The attendant shook his head.
But five minutes with Mr. Ax would make a lifetime of difference for her son.
So they started to walk away, mother and 10-year-old son, when the boy turned and made a pitch of his own. To this day she doesn't know what her son said that night in 2002, just that it worked, and soon the boy was sitting with the renowned musician, being asked whether he liked to practice.
"Tony came out glowing," his mother recalled. "Since that day he never complained about practicing."
Antonios S. "Tony" Thomas was an only child. "He was everything to us," his mother said, four years after his death at 13 from leukemia. "Everything."
He was a seventh grader at William Penn Charter School when he got sick - a swimmer, a Boy Scout, a baseball and tennis player, a pianist and trumpeter, an A student who told his parents not only that he would go to Harvard but also that he'd win a scholarship so they would not have to pay.
"He said he was going to be president," said his father, Sotirios "Steve" Thomas, owner of Fiesta Pizza in Roxborough. "He told me that."
Tony died in 2006, before his parents could honor their promise to him: that once they moved into a bigger house they would buy him a grand piano. "He worked so hard," his mother said.
When it came time to honor his memory, the Thomases decided to do so with music.
A new arts center was rising in the middle of Penn Charter's campus in East Falls. It needed a piano. Tony had always dreamed of owning a Steinway. So that's what his parents bought for the school.
When there was talk of a concert to honor the building and its benefactors, Despina shared her designs for the Steinway's premiere.
"Don't you think Emanuel Ax would like to come and play Tony's piano?"
She asked that of the school's development director, who knew better than to refuse her. He knew an alum who was an executive at Sony who knew how to reach the pianist's people.
Despina sealed the deal over the winter, when Ax returned to the Kimmel Center. With the spirit of Tony giving her the courage, she worked her way backstage and made her case in person. She thanked Ax for his generosity, and wrapped her arms around him. "You could feel his compassion," she said.

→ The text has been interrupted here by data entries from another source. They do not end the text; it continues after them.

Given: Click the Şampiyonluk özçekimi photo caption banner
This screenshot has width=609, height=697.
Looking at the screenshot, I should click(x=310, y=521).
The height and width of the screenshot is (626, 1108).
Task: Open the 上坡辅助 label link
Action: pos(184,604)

And that is how Emanuel Ax wound up playing Tony's piano Tuesday night at Penn Charter.
The recital in the new building was free, in a sense. Ax had donated his time - he was already to be in town for a benefit with the Lyra Society and concerts with the Philadelphia Orchestra. The school gave tickets to donors of the performance center, which was dedicated in January.
Earlier Tuesday, Ax told me that when he had heard the family gave a $55,000 concert piano in honor of their son, he was moved to come and perform. He's been showcasing pieces by Chopin and Schumann on his tour - "that's very emotional and touching music, and so that's what I'll play," he said before the memorial.

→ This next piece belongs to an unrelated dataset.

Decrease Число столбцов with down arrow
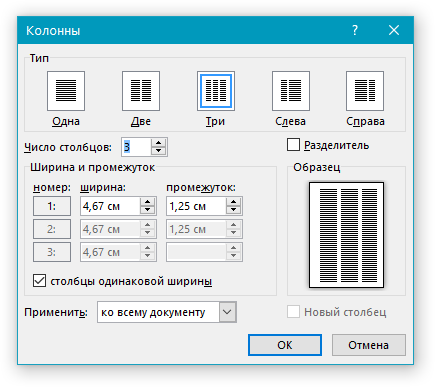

That piano is a rare and lasting gift, he said. "I think the more people that experience music the better. . . . I think it should be part of everyone's experience, like reading, painting, math, TV, iPhones. We have so many different possibilities, and I think kids should be exposed to everything."

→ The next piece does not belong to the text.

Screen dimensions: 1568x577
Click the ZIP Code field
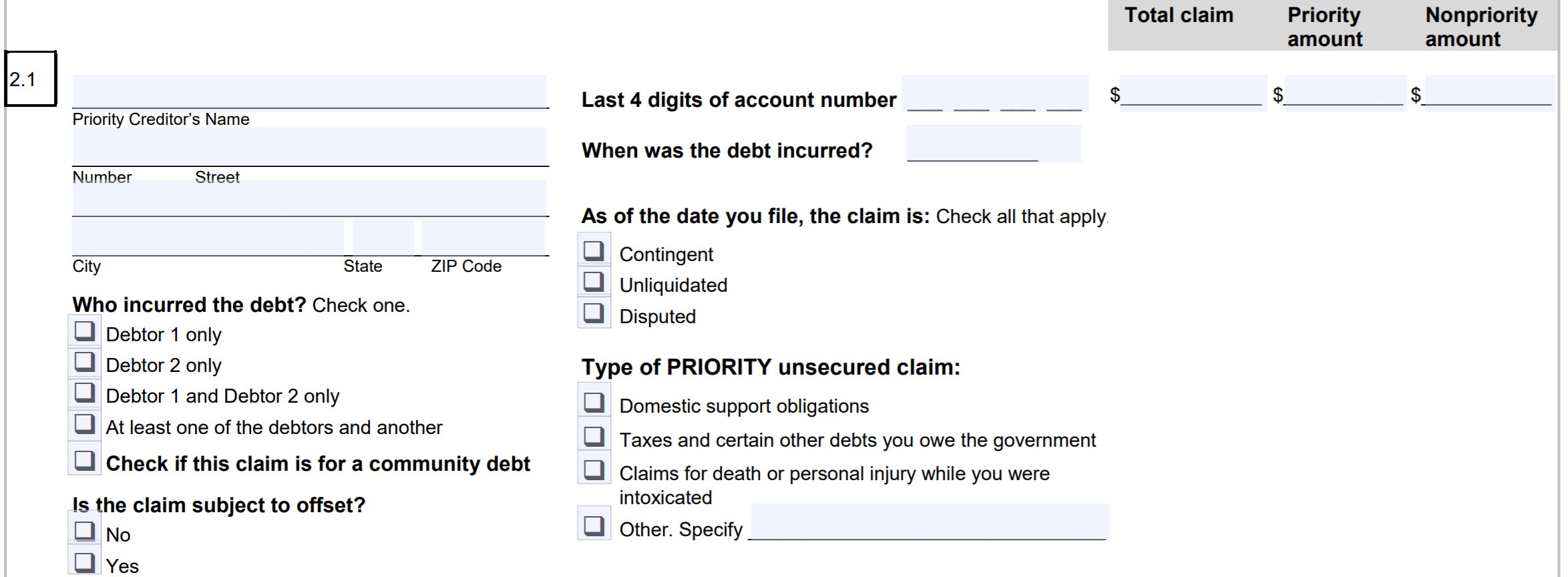[x=483, y=237]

That was Tony, his parents say, exposed to everything, enthused about everything.
Darryl J. Ford, head of school, told the audience Tuesday night how in Tony's first conversation with him back in lower school, the boy had said, "I'm Greek, you know."
Aidan Ryan, Tony's friend since kindergarten, nodded at the story.
He was "so proud," recalled Ryan, now a senior. "I will always remember him with a smile on his face."
That smile lit the dozens of photographs that fill the Thomases' house in Roxborough - five pictures of Tony on the keyboard of his old Baldwin upright, nine others on the music rack.
His mother sat, dressed in a black pantsuit, talking for hours while her husband listened but said little, getting up and walking outside when he could no longer bear to stay in the room.
"He was my right arm in the house," she said. "He was even handy. He loved to cook, to bake. He loved athletics and music, and he was good at everything. If I had to choose one word, he was a giver. Even when he was sick he was looking after us."
She told the story: the cold that wouldn't go away, the aches in his shoulder, the red spots, the diagnosis, the treatment, the remissions, the months at Sloan-Kettering in New York. She portrayed her son as a fighter who protected her feelings until the end.
"The last time the leukemia came back," she said, "he knew, but he didn't want to upset us."
Tony Thomas is buried in Athens, Greece, next to Despina's mother. For a year and a half she couldn't bear to leave Greece, but she is better now, she said, with Tony's help. She thinks of him and has the strength. The thought of generations of students playing the piano that bears his name on a small plaque helps, too.
"It will bring joy to many," said the boy's mother. "That's my hope."
Said the boy's father, "It's so his name will be forever."